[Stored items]
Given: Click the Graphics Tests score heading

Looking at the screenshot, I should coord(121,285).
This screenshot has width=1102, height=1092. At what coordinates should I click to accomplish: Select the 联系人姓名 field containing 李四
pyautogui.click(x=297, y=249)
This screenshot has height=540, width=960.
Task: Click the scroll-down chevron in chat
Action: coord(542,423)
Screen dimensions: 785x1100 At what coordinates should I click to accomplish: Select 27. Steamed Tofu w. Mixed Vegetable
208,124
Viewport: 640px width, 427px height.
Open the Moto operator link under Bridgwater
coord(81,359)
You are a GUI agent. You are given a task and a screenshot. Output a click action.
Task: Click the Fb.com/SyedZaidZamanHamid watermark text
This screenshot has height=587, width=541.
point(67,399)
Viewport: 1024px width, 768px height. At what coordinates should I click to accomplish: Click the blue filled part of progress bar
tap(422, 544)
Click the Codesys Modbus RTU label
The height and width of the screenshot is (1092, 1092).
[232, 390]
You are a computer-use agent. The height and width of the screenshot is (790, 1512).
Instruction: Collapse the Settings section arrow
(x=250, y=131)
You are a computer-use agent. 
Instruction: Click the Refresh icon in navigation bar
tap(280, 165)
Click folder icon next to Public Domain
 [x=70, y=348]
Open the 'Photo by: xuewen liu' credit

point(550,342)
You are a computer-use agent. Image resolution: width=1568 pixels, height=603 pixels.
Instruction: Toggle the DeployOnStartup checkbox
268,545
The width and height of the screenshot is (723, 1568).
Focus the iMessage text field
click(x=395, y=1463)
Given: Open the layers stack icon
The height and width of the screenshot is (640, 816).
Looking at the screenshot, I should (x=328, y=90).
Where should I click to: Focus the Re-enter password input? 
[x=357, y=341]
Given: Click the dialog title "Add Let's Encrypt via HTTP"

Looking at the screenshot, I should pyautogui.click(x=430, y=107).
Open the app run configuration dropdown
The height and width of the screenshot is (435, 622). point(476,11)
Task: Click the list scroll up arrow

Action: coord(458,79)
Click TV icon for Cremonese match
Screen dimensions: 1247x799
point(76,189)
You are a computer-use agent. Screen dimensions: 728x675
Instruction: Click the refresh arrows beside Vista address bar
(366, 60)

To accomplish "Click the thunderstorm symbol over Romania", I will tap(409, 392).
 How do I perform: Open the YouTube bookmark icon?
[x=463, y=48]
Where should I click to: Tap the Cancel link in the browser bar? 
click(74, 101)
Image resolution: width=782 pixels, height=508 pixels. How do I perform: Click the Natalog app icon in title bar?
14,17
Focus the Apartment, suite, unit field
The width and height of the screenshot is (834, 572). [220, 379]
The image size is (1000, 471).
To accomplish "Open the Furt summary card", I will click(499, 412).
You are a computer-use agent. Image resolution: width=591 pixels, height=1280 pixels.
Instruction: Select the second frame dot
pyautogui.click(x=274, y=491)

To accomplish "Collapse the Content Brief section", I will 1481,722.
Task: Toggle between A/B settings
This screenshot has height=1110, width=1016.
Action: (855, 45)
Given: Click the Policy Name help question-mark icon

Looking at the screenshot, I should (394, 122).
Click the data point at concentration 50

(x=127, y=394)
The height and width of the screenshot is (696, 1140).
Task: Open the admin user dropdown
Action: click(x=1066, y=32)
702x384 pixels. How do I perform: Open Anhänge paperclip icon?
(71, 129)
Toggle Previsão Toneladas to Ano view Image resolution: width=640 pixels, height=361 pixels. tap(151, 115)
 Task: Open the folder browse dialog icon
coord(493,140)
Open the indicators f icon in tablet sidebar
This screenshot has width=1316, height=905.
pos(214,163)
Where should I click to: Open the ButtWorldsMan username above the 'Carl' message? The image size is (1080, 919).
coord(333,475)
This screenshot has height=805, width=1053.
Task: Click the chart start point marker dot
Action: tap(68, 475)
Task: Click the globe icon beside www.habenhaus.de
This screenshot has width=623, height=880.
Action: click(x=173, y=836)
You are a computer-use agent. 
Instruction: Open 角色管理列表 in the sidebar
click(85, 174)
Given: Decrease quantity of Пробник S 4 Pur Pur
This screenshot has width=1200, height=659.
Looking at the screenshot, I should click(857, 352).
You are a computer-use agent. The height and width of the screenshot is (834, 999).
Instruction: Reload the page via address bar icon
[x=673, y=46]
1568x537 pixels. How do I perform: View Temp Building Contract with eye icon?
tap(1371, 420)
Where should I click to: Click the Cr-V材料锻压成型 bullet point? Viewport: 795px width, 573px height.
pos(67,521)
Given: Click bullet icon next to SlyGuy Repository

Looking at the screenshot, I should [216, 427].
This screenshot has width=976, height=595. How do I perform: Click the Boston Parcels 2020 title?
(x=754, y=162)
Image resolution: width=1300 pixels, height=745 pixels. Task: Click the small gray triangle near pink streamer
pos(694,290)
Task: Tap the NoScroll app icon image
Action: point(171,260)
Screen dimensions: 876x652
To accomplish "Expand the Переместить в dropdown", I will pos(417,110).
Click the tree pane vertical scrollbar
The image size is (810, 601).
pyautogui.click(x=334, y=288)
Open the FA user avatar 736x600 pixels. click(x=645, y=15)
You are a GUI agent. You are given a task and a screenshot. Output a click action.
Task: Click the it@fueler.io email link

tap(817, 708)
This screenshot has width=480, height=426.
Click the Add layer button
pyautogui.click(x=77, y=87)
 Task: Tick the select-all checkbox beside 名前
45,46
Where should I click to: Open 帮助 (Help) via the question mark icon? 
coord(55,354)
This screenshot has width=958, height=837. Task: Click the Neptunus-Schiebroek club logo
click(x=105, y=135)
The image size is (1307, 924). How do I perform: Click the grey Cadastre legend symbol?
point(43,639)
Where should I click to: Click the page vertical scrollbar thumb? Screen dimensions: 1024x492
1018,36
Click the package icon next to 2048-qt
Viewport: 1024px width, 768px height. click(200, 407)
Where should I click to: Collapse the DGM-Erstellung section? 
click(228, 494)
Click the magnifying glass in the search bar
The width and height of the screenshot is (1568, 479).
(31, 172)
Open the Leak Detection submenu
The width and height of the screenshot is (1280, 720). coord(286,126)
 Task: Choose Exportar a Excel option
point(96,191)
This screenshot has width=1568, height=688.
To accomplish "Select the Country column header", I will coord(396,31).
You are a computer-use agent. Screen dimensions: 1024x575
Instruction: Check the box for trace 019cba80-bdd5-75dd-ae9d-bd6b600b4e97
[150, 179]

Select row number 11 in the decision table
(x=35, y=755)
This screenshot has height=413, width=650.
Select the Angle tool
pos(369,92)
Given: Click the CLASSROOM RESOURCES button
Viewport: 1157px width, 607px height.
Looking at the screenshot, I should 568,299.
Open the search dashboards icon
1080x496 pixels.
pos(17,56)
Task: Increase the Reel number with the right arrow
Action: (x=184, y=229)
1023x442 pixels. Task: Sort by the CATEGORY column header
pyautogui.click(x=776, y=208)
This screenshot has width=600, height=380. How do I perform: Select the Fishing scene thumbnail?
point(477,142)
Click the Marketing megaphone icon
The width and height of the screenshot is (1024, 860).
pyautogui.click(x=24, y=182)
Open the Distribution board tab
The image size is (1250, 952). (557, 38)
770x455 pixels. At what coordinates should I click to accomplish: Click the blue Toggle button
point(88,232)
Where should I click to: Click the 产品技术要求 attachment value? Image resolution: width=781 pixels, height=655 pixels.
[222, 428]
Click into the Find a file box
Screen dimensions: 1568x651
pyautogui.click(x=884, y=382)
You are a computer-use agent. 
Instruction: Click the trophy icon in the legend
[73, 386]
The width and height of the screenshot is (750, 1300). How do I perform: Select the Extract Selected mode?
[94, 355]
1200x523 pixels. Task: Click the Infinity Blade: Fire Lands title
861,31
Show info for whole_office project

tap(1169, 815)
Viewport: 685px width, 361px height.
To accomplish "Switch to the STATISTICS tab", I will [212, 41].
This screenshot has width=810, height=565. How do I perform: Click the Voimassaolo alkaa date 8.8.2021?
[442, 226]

**Exercise goal**
Reproduce each line above that contains "agent".

**Response to the task**
You are a GUI agent. You are given a task and a screenshot. Output a click action.
You are a computer-use agent. The height and width of the screenshot is (790, 1512).
You are a computer-use agent. 
You are a computer-use agent. Image resolution: width=1568 pixels, height=603 pixels.
You are a computer-use agent. Screen dimensions: 728x675
You are a computer-use agent. Image resolution: width=591 pixels, height=1280 pixels.
You are a computer-use agent. 
You are a computer-use agent. The height and width of the screenshot is (834, 999).
You are a GUI agent. You are given a task and a screenshot. Output a click action.
You are a computer-use agent. Screen dimensions: 1024x575
You are a computer-use agent. 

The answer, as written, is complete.